En realidad, lo que pertenece al alma, e incluso al espíritu, representa solamente grados en la
vía hacia la esencia íntima que es el verdadero Sí, y que puede ser encontrada tan sólo cuando
el ser ha alcanzado su propio centro, estando unidas y concentradas todas sus potencias como
en un solo punto, en el cual todas las cosas se le aparecen, estando contenidas en este punto
como en su primer y único principio, y así puede conocer todas las cosas como en sí mismo y
desde sí mismo, como la totalidad de la existencia en la unidad de su propia esencia.
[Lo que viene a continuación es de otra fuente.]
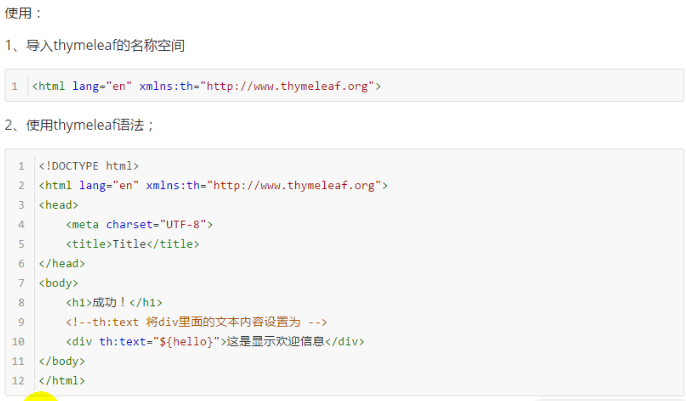This screenshot has height=401, width=686.
Task: Click the single-line html xmlns:th code snippet
Action: click(x=206, y=86)
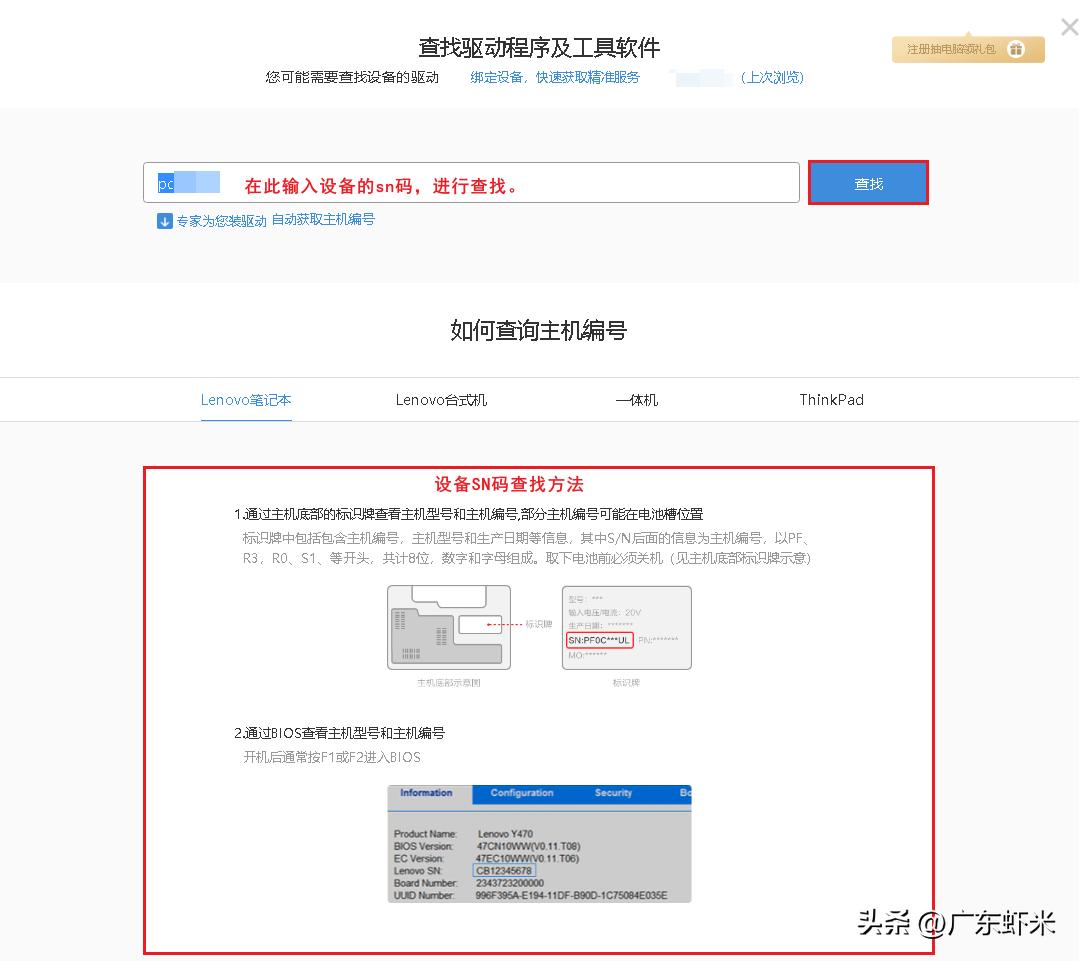Click the (上次浏览) link
This screenshot has height=961, width=1080.
pyautogui.click(x=773, y=77)
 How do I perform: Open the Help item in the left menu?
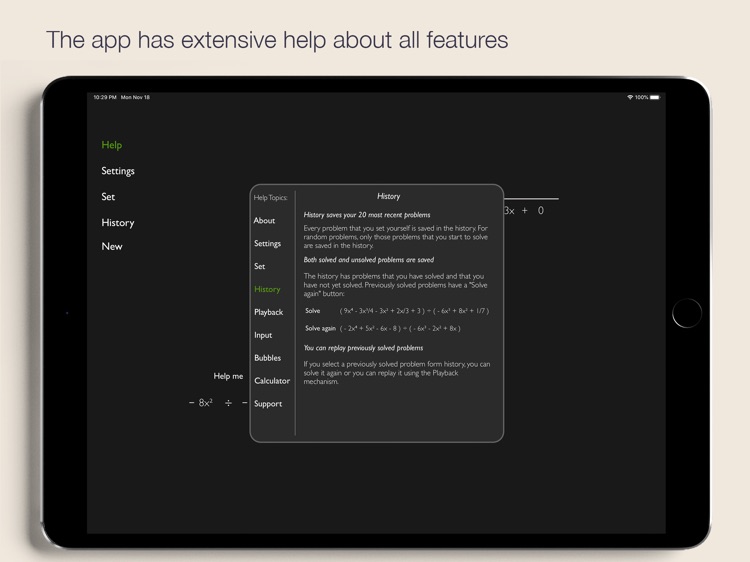111,145
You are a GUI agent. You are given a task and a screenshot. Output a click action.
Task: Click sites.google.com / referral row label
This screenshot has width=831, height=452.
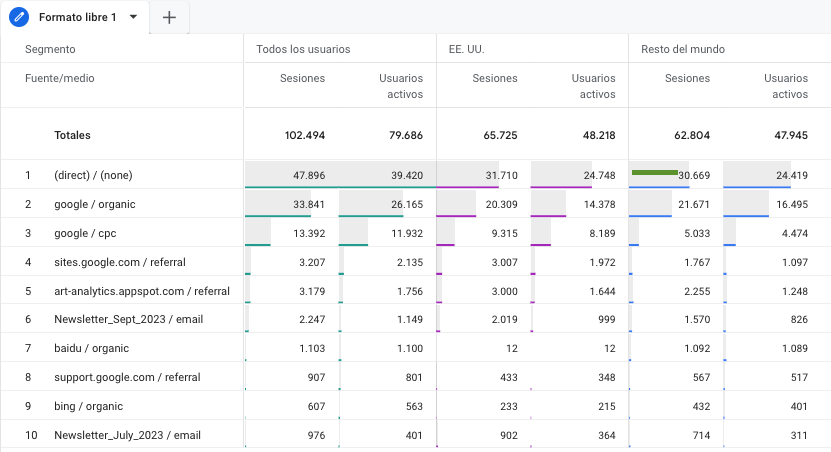pyautogui.click(x=119, y=262)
Es fácil ver cuán lejos está esto de la psicología en el sentido moderno de la palabra, y
que va incluso mucho más lejos que un conocimiento más verdadero y más profundo del
alma, que no puede ser sino el primer paso en esta vía. Es importante indicar que el
significado de la palabra nâfs no debe ser aquí restringido al alma, pues esta palabra se
encuentra en la traducción árabe de la frase considerada, mientras que su equivalente griego
psyché no aparece en el original. No debe pues atribuirse a esta palabra el sentido corriente,
pues es seguro que posee otro significado mucho más elevado que le hace asimilable al
término esencia, y que se refiere al Sí o al ser real; como prueba, tenemos lo que se dice en el
siguiente hadith, que es como un complemento de la frase griega: ―Quien se conoce a sí
mismo, conoce a su Señor‖.

Cuando el hombre se conoce a sí mismo en su esencia profunda, es decir, en el centro de su


ser, es cuando conoce a su Señor. Y conociendo a su Señor, conoce al mismo tiempo todas las
cosas, que vienen de Él y a Él retornan. Conoce todas las cosas en la suprema unidad del
Principio divino, fuera del cual, según la sentencia de Mohyiddin ibn Arabî, ―no hay
absolutamente nada que exista‖, pues nada puede haber fuera del Infinito.